> **What to do**
Please copy out each line of the listing that contains the word "left".

━━━━━━━━

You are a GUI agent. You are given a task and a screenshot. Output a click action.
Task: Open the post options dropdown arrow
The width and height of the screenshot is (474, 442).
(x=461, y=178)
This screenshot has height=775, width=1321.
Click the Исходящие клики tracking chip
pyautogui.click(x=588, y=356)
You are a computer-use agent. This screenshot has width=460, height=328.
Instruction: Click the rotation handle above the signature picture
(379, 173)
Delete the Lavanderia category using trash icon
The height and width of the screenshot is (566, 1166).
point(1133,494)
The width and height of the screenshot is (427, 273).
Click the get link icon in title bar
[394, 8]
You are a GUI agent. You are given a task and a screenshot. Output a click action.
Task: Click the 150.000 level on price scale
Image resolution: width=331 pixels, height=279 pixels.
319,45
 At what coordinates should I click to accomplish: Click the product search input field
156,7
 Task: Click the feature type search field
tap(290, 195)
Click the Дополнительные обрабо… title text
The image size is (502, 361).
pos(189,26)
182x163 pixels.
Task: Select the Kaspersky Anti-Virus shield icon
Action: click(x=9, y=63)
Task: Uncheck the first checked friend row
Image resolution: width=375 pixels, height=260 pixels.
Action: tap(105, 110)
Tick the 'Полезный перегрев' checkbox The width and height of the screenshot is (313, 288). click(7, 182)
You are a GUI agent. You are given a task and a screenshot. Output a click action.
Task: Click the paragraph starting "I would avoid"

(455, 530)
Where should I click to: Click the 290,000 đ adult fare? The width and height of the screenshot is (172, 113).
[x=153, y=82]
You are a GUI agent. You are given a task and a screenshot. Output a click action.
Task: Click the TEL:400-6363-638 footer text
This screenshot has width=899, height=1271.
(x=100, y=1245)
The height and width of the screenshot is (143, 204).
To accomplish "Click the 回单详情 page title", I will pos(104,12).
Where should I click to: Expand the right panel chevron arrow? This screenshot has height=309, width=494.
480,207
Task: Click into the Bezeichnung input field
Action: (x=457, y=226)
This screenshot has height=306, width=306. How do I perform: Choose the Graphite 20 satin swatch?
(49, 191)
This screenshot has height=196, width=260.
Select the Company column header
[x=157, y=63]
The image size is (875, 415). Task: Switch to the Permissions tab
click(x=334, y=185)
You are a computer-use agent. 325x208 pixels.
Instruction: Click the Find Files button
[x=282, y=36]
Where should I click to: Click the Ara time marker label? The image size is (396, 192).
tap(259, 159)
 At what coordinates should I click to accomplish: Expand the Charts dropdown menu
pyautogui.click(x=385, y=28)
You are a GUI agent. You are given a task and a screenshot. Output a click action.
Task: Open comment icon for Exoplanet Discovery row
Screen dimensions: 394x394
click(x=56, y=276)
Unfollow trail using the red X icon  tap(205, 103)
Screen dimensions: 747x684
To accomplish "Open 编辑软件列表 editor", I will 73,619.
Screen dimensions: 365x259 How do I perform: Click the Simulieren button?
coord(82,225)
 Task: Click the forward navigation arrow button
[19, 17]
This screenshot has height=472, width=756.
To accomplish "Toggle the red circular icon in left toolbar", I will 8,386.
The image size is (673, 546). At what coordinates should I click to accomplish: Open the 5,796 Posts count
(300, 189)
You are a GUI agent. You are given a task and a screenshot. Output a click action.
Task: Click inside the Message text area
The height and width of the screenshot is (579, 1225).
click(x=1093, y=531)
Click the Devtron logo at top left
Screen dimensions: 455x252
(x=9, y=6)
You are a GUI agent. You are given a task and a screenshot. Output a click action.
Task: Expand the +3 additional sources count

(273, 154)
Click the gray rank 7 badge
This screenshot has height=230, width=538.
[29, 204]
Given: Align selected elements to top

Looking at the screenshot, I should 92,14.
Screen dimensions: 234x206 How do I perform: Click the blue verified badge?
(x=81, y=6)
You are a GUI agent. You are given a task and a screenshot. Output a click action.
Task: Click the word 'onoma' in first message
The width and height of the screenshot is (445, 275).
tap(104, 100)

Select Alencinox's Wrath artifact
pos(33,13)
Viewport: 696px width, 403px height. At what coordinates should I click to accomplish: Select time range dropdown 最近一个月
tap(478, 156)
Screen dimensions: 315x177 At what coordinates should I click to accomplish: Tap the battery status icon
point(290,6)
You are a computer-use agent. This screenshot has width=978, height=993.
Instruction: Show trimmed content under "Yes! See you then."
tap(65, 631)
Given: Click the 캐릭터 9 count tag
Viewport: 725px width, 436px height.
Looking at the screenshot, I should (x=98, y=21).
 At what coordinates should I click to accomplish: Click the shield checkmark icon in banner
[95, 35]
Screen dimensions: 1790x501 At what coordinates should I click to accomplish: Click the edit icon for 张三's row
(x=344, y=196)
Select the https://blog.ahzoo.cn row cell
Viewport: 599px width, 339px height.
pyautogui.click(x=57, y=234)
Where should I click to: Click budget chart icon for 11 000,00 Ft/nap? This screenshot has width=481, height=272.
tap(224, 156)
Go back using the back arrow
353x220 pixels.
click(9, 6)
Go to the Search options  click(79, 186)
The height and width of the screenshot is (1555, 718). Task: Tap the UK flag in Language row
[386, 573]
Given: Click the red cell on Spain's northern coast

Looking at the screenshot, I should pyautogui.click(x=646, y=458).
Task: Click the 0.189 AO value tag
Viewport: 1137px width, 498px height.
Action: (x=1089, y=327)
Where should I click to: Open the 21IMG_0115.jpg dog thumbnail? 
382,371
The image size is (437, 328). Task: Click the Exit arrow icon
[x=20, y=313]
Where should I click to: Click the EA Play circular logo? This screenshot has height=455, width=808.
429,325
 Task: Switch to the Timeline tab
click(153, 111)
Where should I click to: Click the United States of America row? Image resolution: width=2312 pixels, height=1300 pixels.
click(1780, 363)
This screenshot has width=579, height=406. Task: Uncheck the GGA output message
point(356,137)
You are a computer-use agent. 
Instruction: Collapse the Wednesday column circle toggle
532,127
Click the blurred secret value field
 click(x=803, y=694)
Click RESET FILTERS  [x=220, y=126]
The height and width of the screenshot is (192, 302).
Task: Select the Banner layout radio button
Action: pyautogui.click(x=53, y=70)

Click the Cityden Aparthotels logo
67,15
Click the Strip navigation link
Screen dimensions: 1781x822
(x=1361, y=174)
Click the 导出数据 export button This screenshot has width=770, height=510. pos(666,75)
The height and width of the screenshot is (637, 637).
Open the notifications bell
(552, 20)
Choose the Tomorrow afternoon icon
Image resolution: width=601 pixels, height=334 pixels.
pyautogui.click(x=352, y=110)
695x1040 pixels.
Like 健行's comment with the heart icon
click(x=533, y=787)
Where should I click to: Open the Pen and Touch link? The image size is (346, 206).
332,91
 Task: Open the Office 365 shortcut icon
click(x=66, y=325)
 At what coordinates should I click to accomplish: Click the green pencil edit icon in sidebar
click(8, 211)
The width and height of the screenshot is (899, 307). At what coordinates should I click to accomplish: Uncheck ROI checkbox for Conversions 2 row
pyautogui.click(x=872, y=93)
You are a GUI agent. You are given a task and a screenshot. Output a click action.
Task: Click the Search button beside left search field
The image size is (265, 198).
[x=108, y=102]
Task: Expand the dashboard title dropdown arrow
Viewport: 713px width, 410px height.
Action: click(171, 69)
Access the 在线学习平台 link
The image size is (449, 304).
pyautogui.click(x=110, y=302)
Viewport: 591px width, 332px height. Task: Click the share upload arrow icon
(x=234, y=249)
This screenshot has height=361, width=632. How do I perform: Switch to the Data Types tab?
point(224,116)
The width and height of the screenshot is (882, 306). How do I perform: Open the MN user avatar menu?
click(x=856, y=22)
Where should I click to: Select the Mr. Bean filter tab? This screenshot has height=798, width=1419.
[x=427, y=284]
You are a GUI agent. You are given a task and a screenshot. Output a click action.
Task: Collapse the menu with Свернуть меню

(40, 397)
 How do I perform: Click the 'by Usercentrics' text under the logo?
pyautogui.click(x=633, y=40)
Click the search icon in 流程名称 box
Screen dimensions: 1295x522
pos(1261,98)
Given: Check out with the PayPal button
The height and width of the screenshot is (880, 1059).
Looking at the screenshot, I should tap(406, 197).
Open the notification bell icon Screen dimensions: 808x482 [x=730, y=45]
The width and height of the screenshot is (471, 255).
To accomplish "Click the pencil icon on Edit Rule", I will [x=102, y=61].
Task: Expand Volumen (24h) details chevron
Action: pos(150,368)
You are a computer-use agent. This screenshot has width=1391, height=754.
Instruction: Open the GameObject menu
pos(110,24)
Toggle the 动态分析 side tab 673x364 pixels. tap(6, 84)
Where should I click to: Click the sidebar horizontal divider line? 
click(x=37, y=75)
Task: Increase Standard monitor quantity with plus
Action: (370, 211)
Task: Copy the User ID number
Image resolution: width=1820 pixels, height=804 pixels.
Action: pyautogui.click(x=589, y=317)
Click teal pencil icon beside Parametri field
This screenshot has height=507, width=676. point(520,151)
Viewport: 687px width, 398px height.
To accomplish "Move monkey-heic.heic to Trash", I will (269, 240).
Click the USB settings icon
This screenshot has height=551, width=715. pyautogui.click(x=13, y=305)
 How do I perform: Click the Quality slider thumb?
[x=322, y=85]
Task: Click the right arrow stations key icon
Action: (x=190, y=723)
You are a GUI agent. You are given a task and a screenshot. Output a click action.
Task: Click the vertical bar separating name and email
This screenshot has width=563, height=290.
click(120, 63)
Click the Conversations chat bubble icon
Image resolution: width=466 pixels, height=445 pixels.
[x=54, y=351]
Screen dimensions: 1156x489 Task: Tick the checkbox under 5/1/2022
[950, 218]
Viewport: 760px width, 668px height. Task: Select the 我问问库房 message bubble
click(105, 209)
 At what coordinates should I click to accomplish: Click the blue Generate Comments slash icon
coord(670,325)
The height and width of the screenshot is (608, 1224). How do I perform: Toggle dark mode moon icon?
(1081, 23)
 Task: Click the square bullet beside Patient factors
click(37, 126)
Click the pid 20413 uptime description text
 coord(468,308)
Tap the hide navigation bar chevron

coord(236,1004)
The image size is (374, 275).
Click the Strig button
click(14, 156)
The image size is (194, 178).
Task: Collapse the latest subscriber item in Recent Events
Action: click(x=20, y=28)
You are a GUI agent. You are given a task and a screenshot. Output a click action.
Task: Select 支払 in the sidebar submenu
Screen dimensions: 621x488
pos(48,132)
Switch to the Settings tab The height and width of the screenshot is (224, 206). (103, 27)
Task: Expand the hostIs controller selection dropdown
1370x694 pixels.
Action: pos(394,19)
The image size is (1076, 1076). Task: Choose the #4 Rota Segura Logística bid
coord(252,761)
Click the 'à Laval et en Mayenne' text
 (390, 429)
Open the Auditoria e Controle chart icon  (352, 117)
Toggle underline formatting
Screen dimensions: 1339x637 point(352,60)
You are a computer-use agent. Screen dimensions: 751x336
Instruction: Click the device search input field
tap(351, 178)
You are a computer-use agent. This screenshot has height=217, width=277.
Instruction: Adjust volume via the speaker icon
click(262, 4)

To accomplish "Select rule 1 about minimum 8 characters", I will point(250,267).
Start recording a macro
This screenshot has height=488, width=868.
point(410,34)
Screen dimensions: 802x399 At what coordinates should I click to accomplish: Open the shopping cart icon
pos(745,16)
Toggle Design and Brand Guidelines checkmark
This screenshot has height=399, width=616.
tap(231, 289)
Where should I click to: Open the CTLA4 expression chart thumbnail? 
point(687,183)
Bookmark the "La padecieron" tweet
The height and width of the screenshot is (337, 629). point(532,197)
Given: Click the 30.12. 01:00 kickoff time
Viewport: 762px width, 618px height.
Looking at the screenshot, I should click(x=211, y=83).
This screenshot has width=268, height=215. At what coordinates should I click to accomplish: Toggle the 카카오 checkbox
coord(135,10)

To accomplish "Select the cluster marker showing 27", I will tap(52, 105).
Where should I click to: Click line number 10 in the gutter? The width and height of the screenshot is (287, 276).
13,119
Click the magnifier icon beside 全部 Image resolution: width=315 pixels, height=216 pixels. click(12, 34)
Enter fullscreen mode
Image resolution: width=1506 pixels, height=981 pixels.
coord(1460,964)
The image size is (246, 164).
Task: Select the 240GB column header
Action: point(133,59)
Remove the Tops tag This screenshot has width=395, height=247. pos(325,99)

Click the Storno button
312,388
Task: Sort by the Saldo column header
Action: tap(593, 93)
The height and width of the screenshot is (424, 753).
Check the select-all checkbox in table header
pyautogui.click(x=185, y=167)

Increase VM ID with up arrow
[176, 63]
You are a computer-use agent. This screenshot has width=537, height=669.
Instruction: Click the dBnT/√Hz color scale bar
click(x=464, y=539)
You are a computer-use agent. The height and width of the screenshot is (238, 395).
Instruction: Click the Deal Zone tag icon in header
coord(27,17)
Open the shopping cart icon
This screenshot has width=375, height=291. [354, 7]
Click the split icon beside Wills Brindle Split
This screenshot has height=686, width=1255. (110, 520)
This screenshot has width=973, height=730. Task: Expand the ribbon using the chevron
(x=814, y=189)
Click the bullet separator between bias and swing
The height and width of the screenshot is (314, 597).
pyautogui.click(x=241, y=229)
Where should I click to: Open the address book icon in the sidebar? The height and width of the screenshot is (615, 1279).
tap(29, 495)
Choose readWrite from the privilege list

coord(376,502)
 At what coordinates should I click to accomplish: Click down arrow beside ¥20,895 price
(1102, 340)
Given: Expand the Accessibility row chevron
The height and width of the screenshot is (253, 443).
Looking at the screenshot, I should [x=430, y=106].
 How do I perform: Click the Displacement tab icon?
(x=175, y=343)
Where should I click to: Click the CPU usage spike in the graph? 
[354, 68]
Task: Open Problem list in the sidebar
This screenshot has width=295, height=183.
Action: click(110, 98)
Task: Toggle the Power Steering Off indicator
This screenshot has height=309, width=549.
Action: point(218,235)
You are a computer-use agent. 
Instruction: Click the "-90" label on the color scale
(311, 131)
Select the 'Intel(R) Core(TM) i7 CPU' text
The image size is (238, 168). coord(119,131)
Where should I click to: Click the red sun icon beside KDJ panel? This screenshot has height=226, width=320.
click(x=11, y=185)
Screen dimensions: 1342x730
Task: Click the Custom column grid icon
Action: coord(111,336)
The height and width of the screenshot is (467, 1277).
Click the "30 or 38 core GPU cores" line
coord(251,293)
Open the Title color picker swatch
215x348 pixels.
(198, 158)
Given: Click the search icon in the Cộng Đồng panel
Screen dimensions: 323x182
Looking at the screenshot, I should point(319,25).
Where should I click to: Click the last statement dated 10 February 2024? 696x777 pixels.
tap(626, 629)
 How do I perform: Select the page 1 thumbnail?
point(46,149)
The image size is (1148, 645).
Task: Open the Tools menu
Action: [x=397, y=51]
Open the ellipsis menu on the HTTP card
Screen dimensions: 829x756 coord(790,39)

━━━━━━━━

> **Answer box**
To accomplish "Toggle the red circular icon in left toolbar", I will 8,386.
Click the Devtron logo at top left
Task: Click the Search button beside left search field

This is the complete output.